IN THE HOUSE OF COMMONS, ON HIS MOTION TO ADDRESS HIS MAJESTY FOR THE DISMISSAL OF SIR ROBERT WALPOLE.

No one, perhaps, who has held a distinguished. rank in the councils of Britain experienced more obloquy and persecution than Sir Robert Walpole. It was his fate to encounter, in his long ministerial career, an opposition not less powerful in talent, than considerable in numbers, who arraigned his publick conduct with a violence of censure, and assailed his private character with a virulence of aspersion that have scarcely a parallel in the licentiousness of political contention.

It is not difficult to account for this exasperated hostility against him. During the period of his administration the people were pretty nearly divided into two parties, entertaining principles of domestick as well as foreign policy, which, from their wide and essential difference, could not be reconciled.

Sir Robert Walpole had the support of all the weight of regal influence, and was also deeply intrenched in the confidence and attachment of the friends of the protestant succession. To sap authority thus strongly fortified, the opposite party seized on the most popular grounds, and unweariedly en. deavoured to render the administration odious by representing the minister in a light the best calculated to alarm the jealousy and to excite the apprehensions of the nation.
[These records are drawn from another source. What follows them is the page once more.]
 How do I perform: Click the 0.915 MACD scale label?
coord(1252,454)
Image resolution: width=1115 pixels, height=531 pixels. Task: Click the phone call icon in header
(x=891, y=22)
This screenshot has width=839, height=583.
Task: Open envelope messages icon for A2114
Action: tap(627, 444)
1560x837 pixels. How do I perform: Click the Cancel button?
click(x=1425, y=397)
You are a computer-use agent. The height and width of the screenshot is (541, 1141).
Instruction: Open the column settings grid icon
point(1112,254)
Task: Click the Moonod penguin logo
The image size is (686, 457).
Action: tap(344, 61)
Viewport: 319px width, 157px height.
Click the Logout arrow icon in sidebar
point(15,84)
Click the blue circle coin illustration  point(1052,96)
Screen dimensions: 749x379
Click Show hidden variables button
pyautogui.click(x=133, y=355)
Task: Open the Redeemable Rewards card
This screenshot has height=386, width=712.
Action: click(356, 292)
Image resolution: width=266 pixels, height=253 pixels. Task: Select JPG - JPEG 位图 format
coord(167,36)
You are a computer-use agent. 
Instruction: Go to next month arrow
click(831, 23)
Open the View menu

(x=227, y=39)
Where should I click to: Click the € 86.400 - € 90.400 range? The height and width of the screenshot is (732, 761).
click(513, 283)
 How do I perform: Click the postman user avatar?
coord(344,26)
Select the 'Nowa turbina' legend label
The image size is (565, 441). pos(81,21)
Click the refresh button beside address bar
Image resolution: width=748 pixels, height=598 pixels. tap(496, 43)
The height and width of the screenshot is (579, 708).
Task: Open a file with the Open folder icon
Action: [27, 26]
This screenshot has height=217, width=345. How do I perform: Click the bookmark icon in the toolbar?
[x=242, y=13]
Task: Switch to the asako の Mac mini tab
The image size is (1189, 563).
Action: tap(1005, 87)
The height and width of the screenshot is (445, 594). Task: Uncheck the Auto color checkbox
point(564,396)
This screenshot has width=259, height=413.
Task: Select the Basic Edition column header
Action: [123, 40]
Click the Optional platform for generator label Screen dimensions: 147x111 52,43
In the passionate invective of his enemies, he was exhibited to popular detestation as a desperate adventurer battening on the spoils of a treasury impoverished by the drains of his rapacious peculations, and who by an uninterrupted system of criminal and corrupt conduct had vitiated publick morality, extinguished publick spirit, stopped the current of national prosperity, abridged the power, and tarnished the lustre and glory of the British name.

This is not the place, nor are we disposed to enter at large in defence of sir Robert Walpole. It may however be permitted to us transiently to remark that posterity, at least the enlightened portion of it, has already acquitted him of these foul charges, and raised him to a high and honourable renown. The earl of Chatham, once the bitterest of his foes, had the honesty in the decline of his life to recant his former sentiments, and publickly to pronounce an eulogy on the minister and the man. Edmund Burke, more recently did the same, and with even less qualification of praise. The younger Pitt, who not improperly as a minister, has sometimes been compared to him, often avowed an admiration of his talents, and extolled the wisdom of his administration.

These commendations we have particularly selected as proceeding not from any indulgent or overweening partiality to the memory of sir Robert Walpole, but rather as extorted by a sense of candour and truth in the great men by whom they were bestowed, against the settled habit of their opinions, and the force of their early prejudices.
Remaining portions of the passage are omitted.